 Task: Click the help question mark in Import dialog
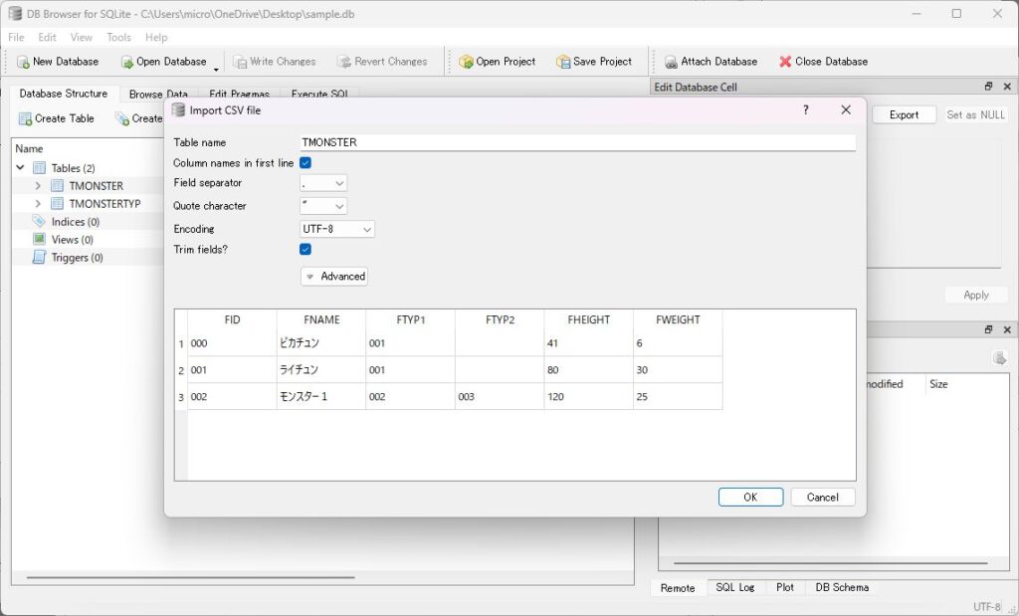[806, 110]
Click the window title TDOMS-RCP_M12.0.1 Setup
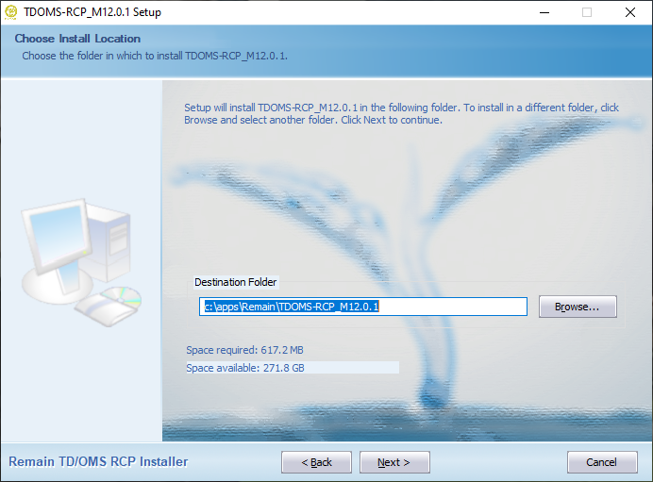The width and height of the screenshot is (653, 482). [x=92, y=12]
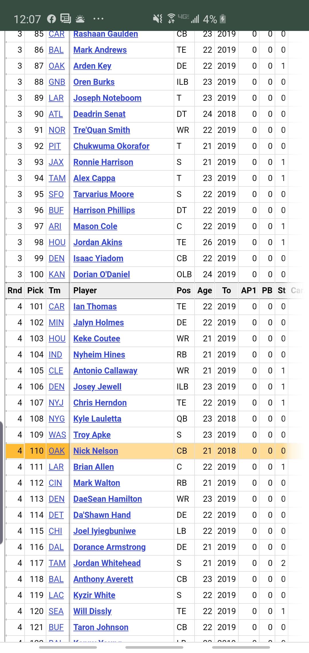This screenshot has height=653, width=309.
Task: Open Mark Andrews player link
Action: 100,50
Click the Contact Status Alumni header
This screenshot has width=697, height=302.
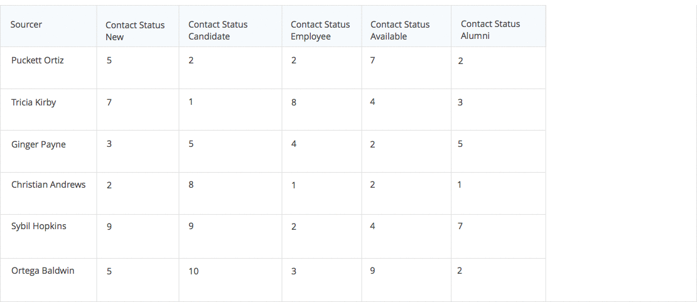(490, 30)
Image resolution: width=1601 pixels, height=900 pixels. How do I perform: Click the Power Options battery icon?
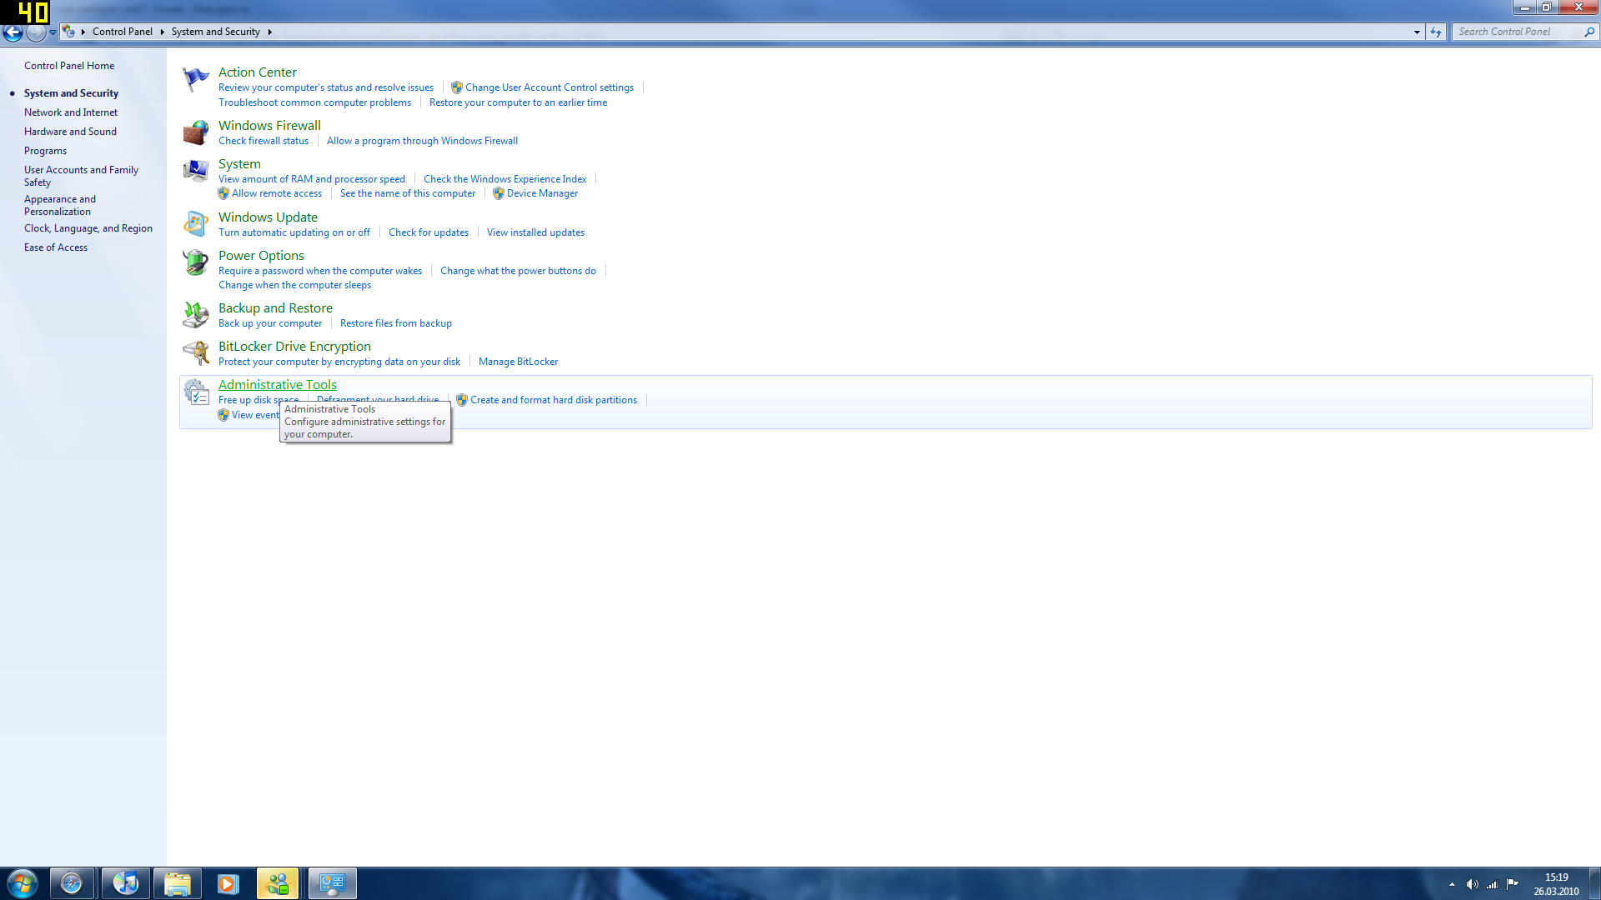click(195, 263)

IL COMPITO ->
Riscrivi tutto il materiale sostituendo "Power Options" con "Battery Settings" e lasciando invariato tutto il resto. Non includere le immagini nella risposta.

RISPOSTA AL COMPITO ->
 Task: Click the help question mark in Import dialog
[806, 110]
Click the window title TDOMS-RCP_M12.0.1 Setup
The width and height of the screenshot is (653, 482). [x=92, y=12]
This screenshot has height=653, width=309.
Task: Open Mark Andrews player link
Action: 100,50
Click the Contact Status Alumni header
This screenshot has width=697, height=302.
(490, 30)
Image resolution: width=1601 pixels, height=900 pixels. How do I perform: Click the Battery Settings battery icon?
click(195, 263)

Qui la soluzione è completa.